At Avery Dennison, we’ll be doubling down on our customer-centric approach based on what we learned in 2020. A few bumps in the road during the first wave of the pandemic reminded us how vital it is to listen even more closely to our customers, to over-communicate and to intimately collaborate. It reminded us of the importance of continued humility, and of being of service.
We’ll also be working hard to speed our progress in diversity and inclusion. A recent Financial Times survey of employees in 16 European countries ranked us 210th out of 850 in that area. Not a bad starting position, but our aspiration is to move into the top 10 percent. But beyond the metrics, it is really about embedding diversity and inclusion into our DNA.
As I mentioned, we’ll also be launching major sustainability initiatives in early 2021 as we accelerate innovation in that area and further our commitment to creating a circular economy and a company and industry known for regeneration.
I would wager that everyone reading this learned valuable lessons of their own this year. I look forward to hearing about them as I connect with many of you in 2021.

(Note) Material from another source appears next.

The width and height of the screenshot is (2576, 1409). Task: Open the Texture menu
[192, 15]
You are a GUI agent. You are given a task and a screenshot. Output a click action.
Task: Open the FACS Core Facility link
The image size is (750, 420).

As for me, when I face a seemingly overwhelming challenge in the future, I’ll just think back to that day in Mentor on March 10th, and remember how, working together, we got through the great test that was 2020. I remain a strong believer that if you go into any unfortunate situation with great scenario-planning, positivity, optimism and a creative mindset, you will always create opportunities and come out stronger on the other side. The harder and smarter we work, the luckier we get.
I’m sincerely grateful for the lessons we all learned this year. I’m grateful for my teammates regionally and globally, and for our customers, suppliers and ecosystem partners. As we all muster our resolve for what we fervently hope will be the last stretch of the pandemic, I wish all of you a safe and joyous holiday season, and a peaceful and prosperous 2021.